(AVAILABLE RECORDS)

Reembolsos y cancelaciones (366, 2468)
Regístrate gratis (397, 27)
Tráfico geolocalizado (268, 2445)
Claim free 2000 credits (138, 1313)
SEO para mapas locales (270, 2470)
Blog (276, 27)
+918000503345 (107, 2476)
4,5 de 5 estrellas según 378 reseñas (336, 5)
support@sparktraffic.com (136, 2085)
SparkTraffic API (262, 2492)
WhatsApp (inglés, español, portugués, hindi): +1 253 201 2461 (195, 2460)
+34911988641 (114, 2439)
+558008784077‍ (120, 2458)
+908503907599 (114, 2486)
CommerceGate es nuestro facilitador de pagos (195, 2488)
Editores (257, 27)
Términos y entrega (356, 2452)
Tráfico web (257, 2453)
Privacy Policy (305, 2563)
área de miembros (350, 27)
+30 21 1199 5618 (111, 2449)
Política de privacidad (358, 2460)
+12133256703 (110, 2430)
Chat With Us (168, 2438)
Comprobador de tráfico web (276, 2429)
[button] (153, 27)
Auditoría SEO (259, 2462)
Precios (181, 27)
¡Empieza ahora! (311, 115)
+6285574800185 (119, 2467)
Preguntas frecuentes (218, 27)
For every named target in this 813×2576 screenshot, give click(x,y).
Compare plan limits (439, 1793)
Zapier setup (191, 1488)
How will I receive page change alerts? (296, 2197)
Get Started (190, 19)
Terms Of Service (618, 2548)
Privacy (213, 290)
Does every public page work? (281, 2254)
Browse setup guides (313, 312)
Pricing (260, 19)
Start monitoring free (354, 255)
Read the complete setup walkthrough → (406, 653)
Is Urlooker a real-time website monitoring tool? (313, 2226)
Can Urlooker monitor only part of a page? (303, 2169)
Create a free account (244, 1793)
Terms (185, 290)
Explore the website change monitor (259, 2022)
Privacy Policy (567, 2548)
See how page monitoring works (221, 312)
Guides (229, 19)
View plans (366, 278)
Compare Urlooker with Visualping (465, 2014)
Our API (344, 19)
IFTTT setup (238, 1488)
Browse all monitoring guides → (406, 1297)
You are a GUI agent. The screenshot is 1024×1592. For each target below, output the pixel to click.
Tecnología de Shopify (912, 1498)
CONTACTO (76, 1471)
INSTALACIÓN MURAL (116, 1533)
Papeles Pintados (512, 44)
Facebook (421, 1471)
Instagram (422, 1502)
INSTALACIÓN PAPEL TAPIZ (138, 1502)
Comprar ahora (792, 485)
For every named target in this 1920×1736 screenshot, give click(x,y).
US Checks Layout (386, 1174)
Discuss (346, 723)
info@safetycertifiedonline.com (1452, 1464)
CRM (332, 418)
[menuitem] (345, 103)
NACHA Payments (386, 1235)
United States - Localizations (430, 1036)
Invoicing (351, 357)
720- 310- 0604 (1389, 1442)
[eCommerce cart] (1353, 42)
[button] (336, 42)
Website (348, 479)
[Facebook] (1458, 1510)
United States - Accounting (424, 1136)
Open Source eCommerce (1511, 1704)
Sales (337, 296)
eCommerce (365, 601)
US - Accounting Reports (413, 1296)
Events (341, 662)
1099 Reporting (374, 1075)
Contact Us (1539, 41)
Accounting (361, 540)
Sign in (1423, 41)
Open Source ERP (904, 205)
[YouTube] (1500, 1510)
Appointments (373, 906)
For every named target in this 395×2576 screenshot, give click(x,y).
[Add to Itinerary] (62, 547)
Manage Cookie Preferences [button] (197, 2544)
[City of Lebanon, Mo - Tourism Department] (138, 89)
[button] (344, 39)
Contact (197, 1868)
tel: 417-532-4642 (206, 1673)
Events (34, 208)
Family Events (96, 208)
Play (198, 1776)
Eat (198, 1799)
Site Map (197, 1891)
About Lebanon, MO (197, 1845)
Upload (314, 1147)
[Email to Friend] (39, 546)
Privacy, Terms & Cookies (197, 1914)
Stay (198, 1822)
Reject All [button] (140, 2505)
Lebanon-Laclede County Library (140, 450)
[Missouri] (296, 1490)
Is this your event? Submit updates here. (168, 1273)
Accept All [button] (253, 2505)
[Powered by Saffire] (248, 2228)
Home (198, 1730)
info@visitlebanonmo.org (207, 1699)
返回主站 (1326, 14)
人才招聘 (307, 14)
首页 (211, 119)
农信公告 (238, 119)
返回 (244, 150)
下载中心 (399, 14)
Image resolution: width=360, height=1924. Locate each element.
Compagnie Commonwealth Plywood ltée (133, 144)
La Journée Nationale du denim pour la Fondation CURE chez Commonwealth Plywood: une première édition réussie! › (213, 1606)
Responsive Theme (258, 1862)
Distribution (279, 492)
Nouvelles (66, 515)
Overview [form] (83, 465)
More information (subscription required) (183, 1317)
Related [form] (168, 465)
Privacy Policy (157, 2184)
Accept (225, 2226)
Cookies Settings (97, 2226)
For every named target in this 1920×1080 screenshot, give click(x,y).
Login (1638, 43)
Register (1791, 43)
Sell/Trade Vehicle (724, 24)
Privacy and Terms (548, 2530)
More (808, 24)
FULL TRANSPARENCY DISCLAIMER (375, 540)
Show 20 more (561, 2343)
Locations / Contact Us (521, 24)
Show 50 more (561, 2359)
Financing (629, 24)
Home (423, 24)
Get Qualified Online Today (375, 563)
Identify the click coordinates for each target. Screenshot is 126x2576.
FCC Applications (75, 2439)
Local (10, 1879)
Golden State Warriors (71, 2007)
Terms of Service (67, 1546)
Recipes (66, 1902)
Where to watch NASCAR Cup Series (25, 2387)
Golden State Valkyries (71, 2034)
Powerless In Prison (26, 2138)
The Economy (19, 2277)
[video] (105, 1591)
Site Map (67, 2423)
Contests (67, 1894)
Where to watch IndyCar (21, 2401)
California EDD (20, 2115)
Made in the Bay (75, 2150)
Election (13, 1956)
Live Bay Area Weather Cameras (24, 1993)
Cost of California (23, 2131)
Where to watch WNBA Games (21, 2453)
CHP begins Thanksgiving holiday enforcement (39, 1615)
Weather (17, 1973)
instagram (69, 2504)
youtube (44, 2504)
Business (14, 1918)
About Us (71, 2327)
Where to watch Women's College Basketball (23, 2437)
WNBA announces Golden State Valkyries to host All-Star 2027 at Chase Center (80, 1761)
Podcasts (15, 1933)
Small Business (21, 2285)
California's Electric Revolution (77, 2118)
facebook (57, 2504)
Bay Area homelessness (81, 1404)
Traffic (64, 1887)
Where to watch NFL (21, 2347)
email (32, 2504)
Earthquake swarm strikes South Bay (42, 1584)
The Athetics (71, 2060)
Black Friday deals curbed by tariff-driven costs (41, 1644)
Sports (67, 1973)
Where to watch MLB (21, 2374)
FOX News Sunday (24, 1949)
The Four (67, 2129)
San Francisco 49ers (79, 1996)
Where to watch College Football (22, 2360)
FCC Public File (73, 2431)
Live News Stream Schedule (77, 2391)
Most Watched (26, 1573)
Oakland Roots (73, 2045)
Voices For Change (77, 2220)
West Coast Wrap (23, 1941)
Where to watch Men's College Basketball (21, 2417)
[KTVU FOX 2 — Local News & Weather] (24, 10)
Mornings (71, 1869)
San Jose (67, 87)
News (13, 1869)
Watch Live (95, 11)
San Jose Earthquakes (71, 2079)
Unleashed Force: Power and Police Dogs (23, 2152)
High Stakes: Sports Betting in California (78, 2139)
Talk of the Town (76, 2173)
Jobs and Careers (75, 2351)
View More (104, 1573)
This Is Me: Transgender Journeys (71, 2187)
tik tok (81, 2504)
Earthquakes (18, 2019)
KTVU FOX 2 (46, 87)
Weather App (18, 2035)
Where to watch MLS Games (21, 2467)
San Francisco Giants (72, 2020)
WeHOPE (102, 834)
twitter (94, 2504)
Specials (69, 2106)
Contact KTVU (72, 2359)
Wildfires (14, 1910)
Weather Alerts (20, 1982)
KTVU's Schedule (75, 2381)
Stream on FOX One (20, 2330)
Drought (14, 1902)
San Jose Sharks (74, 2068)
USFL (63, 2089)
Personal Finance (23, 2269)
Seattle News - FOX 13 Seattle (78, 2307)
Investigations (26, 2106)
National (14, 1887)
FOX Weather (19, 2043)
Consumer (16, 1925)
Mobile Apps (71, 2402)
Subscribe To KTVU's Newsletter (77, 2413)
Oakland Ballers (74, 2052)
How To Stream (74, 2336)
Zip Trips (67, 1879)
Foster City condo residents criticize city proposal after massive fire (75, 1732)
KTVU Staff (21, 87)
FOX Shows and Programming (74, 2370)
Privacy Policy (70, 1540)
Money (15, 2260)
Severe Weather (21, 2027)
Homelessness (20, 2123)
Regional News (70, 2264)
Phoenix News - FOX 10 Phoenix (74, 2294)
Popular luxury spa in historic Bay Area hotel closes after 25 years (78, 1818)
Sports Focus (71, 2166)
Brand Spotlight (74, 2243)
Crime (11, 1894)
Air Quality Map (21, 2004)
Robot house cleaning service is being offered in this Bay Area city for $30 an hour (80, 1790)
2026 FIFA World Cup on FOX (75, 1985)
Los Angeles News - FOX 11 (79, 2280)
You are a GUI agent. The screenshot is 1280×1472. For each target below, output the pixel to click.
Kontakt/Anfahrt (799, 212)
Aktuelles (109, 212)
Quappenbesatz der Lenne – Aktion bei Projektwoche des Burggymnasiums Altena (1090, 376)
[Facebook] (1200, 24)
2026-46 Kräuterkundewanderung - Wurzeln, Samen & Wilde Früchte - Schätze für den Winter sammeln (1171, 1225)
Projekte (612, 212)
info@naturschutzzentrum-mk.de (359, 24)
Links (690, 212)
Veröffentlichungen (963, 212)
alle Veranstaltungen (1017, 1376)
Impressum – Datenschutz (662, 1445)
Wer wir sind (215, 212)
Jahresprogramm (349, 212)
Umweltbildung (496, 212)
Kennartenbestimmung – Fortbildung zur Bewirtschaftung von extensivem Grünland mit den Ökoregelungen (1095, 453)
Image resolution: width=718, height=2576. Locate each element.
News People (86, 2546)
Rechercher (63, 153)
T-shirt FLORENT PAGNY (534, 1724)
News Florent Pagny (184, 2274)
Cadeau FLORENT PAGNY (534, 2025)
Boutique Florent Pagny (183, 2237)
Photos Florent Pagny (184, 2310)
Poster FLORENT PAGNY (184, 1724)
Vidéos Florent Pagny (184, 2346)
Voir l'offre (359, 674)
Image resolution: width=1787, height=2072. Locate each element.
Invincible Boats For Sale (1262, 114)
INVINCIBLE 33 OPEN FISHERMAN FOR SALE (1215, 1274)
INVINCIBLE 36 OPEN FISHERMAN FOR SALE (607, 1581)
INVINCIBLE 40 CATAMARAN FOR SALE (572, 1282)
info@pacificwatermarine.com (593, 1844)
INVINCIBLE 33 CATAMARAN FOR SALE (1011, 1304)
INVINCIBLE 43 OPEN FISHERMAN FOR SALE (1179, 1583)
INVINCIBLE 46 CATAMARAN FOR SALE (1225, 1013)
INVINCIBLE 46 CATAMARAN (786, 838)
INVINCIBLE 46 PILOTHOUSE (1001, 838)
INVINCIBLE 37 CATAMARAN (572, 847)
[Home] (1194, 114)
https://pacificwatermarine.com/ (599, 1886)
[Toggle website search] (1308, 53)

(End AVAILABLE RECORDS)

### THE PROBLEM
A verbatim transcription is required: the first line of the listing, the line containing "Preguntas frecuentes (218, 27)", and every line between them.

### WRITTEN ANSWER
Reembolsos y cancelaciones (366, 2468)
Regístrate gratis (397, 27)
Tráfico geolocalizado (268, 2445)
Claim free 2000 credits (138, 1313)
SEO para mapas locales (270, 2470)
Blog (276, 27)
+918000503345 (107, 2476)
4,5 de 5 estrellas según 378 reseñas (336, 5)
support@sparktraffic.com (136, 2085)
SparkTraffic API (262, 2492)
WhatsApp (inglés, español, portugués, hindi): +1 253 201 2461 (195, 2460)
+34911988641 (114, 2439)
+558008784077‍ (120, 2458)
+908503907599 (114, 2486)
CommerceGate es nuestro facilitador de pagos (195, 2488)
Editores (257, 27)
Términos y entrega (356, 2452)
Tráfico web (257, 2453)
Privacy Policy (305, 2563)
área de miembros (350, 27)
+30 21 1199 5618 (111, 2449)
Política de privacidad (358, 2460)
+12133256703 (110, 2430)
Chat With Us (168, 2438)
Comprobador de tráfico web (276, 2429)
[button] (153, 27)
Auditoría SEO (259, 2462)
Precios (181, 27)
¡Empieza ahora! (311, 115)
+6285574800185 (119, 2467)
Preguntas frecuentes (218, 27)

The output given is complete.